Setiap kali saya mendengar provinsi di Sulawesi yang saya kenal adalah Kendari, Makassar dan Manado. Ternyata sebagai anak yang sok gaul, ada kawasan di Provinsi Sulawesi Tengah yang mempunyai nilai sejarah cukup tinggi adalah Kota Palu, bahkan saya sempat searching di mbah Google, bahwa Kota Palu juga terkenal di luar negeri dikarenakan ada daerah mistis disana yaitu daerah “Uwentira” atau disebut kota yang hilang.

Ada beberapa kawasan wisata di Palu yang pernah saya kunjungi, yaitu pantai Enu, pantai Tanjung Karang dan pantai Talise. Ada beberapa hal yang saya ingin kritik, sebagai anak bangsa yang jarang melihat pantai mungkin kalau dibilang saya sok-sok-an atau norak, ya terserah! Yang pasti, saya berharap Indonesia khususnya daerah Palu bisa mengembangkan kawasan wisatanya menjadi kawasan wisata yang bersih dan tidak tercemar oleh tangan- tangan jahil dan rakus.
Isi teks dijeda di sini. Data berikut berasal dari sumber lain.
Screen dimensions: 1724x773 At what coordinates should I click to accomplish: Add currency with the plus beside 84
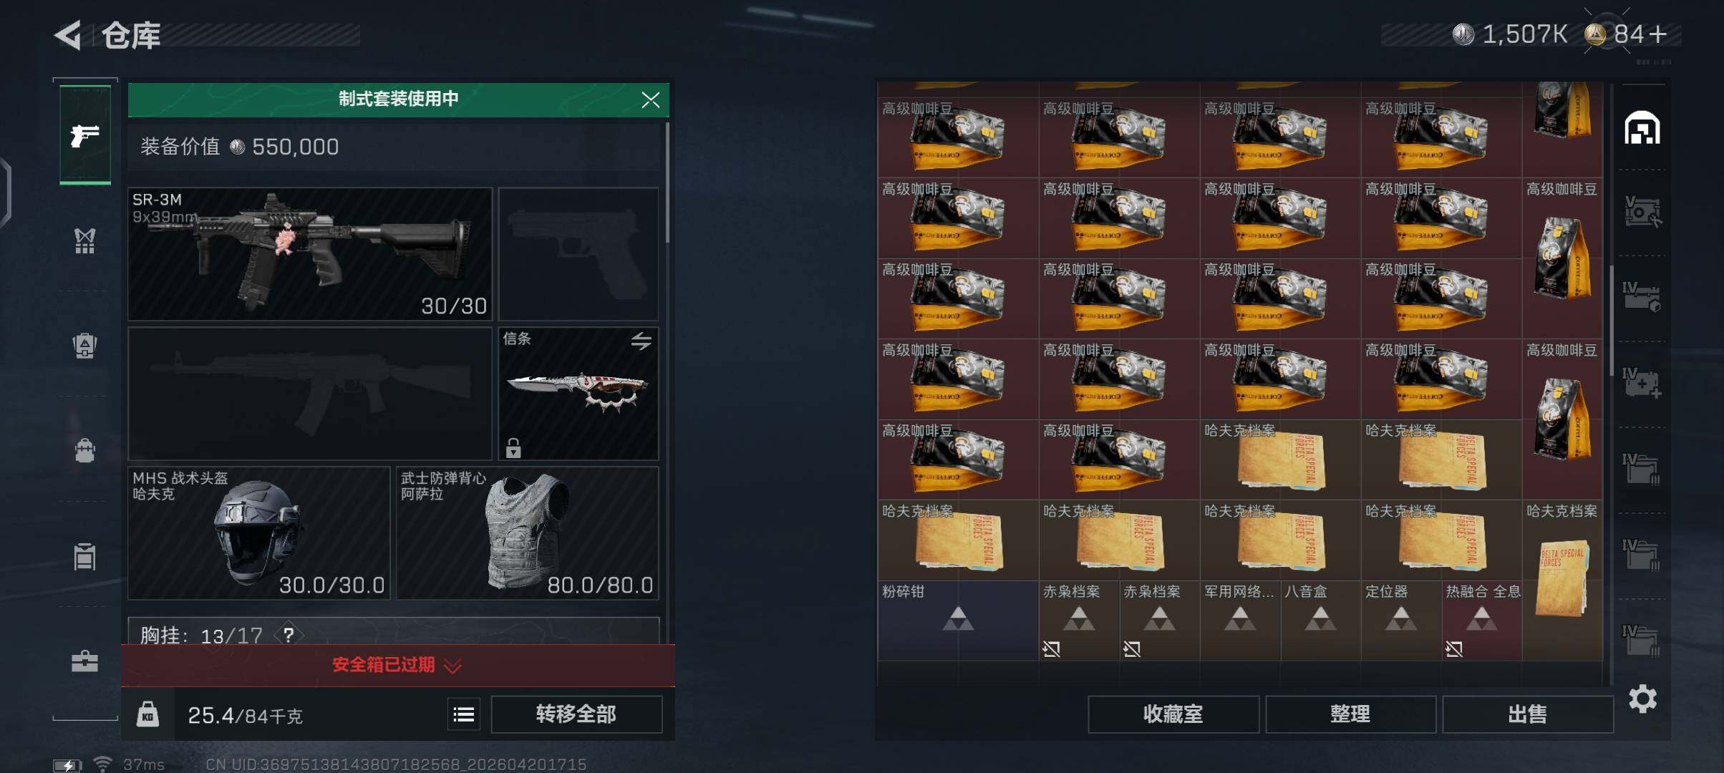coord(1658,34)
Saya dan seorang sahabat saya pergi ke Kota Palu untuk menikmati liburan kami yang cukup panjang pada saat itu, tapi sayang sekali waktu kami berkunjung ke pantai tanjung karang, kami di minta bayaran yang memang tidak seberapa. Lalu, pada saat kami masuk dan mencari penginapan di kawasan itu, ASTAGA!! penginapan penduduk yang tidak lazim, khususnya untuk saya dan sahabat saya dari kota besar.

Penginapan-penginapan disana yang sepertinya tidak diurus dengan baik oleh  pemerintah maupun pribadi. Dan yang lucunya, di ujung kawasaan wisata ini, ada cottage yang cukup bagus dan indah seperti saya lihat di daerah Bali. Pada malam itu, saya dan sahabat saya merencanakan untuk menginap di cottage tersebut, tapi sayang saya tidak bisa menginap disana ,menurut penjaga disana kamarnya penuh dan  berbagai alasaan lainnya. Padahal saya dan sahabat mempunyai cukup uang untuk menginap disana, dengan minimum rate per kamar Rp1 juta lebih. Agak kecewa sih, tapi akhirnya kami dapat juga penginapan yang tidak mewah tapi cukup untuk kami tidur dan menikmati indahnya pantai. Karena, hari sudah malam kami memutuskan untuk bermalam di salah satu penginapan pemerintah daerah setempat dengan harga 1 malam Rp500 ribu.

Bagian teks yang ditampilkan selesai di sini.